For the first time since 2013, Norfolk's children's services department is no longer rated as inadequate. This week Watchdog Ofsted published their findings following their full two-week inspection of the department in November.

They have upgraded the department's rating from the 'inadequate' awarded in 2013 and 2015, to 'requires improvement'.

The council is rightly pleased at the progress which has been made and credit must go to the department's former interim director Matt Dunkley, who put in place the changes which have led to this better rating, along with the recently appointed permanent head Sara Tough.
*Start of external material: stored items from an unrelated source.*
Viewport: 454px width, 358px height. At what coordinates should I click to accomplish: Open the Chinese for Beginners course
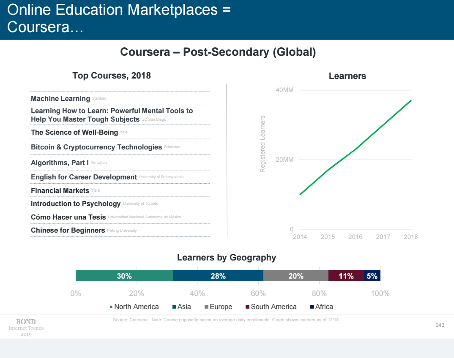coord(68,230)
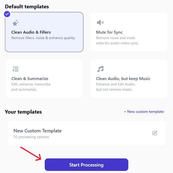This screenshot has height=173, width=173.
Task: Click the Remove fillers, noise description
Action: (43, 38)
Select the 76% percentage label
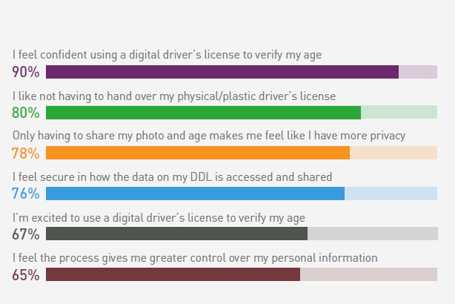Image resolution: width=455 pixels, height=304 pixels. (25, 194)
For the adoption performance to be rated as outstanding is particularly impressive. This is a department which looks after our county's most vulnerable children. Requires improvement is an important step in the right direction. But, until the last year or so, progress to improve was just too slow. A succession of different managers and heads of department cannot have helped, with constant changes in approach not making it easy for the workforce to get a grip on issues.

This newspaper has come in for criticism at times for what the council has said has been overly negative reporting on the department. But, for a long time, it was hard to see what the positives were – reflected in the criticism, some of which recurred time and again, when Ofsted delivered its verdicts. A number of serious case reviews also painted worrying pictures of failures in communication between organisations meant to protect children – not just children's services, but police, GPs and schools.

And when we raised issues about the quality of accommodation at a company called Sixteen Plus, which the council paid to support care leavers, the initial response was that the council was satisfied with a company they had paid £1.56m to. It later suspended all placements, while a councillor who investigated a handful of the complaints said the service they received was 'absolutely appalling'. We have repeatedly said we know social workers have an extremely difficult job. Our criticism was intended to focus on the failing of those tasked with turning around the department. After all, workers are only as good as managers enable them to be.

The department now has a permanent director and hopefully, Ofsted are right – that Norfolk County Council's children's services department is moving in the right direction – that the tanker has finally been turned.

We'd be delighted if, a couple of years from now, we can write a story saying that our county has a children's services department rated as 'good'. That's the very least children in Norfolk deserve.